02 - Sprinkle in sugar and salt; continue to cook until onions are deeply caramelized, about 10 additional minutes. Stir in balsamic vinegar and thyme; cook for 1 to 2 minutes. Remove from heat and let cool completely.
03 - In a mixing bowl, blend pork sausage meat with Dijon mustard, parsley, black pepper, and cheese if using. Fold in the cooled onion mixture and mix gently until incorporated.
04 - Preheat oven to 400°F. Line a baking sheet with parchment paper. Roll out the puff pastry into a rectangle approximately 12 by 10 inches. Cut lengthwise to form two strips.
05 - Place sausage mixture along one long edge of each pastry strip.

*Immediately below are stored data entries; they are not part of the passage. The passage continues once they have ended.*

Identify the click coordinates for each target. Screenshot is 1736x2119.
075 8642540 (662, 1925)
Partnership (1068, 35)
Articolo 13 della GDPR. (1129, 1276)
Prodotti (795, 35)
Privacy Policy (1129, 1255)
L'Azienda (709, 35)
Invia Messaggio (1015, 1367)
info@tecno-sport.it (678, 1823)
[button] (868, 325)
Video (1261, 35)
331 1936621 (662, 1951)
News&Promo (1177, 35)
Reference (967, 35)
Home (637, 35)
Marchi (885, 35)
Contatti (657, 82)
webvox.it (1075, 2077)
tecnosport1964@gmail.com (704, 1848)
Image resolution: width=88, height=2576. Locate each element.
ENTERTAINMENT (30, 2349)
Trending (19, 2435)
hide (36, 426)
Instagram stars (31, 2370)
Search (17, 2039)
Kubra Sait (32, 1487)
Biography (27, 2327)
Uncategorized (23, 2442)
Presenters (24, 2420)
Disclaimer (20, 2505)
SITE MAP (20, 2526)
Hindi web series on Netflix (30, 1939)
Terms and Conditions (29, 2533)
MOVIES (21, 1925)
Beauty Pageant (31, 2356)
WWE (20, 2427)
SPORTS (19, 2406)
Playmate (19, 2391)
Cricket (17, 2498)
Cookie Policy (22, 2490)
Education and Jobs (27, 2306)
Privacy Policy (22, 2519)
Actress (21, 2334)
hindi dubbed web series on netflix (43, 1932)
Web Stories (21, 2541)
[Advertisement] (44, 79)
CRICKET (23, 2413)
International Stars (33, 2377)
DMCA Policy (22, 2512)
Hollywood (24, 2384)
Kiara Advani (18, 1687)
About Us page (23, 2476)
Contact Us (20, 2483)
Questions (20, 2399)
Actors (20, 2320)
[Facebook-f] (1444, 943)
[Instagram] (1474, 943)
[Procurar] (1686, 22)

Brush the opposite edge with beaten egg. Roll pastry over filling to enclose, sealing firmly. Position seam side down and cut each log into 6 equal pieces.
06 - Arrange pieces on the prepared baking sheet. Brush tops with remaining egg wash, then lightly score the tops with a sharp knife. Bake for 25 to 30 minutes until golden brown and flaky. Cool slightly before serving.

# Expert Advice:

01 -
  • You get all the flavor of a slow-cooked French onion soup curled inside flaky, golden pastry—no soup bowl required.
  • This recipe is gloriously forgiving, and each time you make it you’ll find a new personal twist to love more than the last.
02 -
  • If you rush the caramelizing step, your onions will be bland and watery instead of jammy and sweet.
  • The first time I used cold filling, my pastry split open—always let the onion mixture cool before wrapping.
03 -
  • Brush any leftover egg wash on scraps of pastry for toastable, savory snack bits.
  • Wrapping the assembled rolls and freezing before baking lets you enjoy fresh sausage rolls any time—just add a few extra minutes to the bake.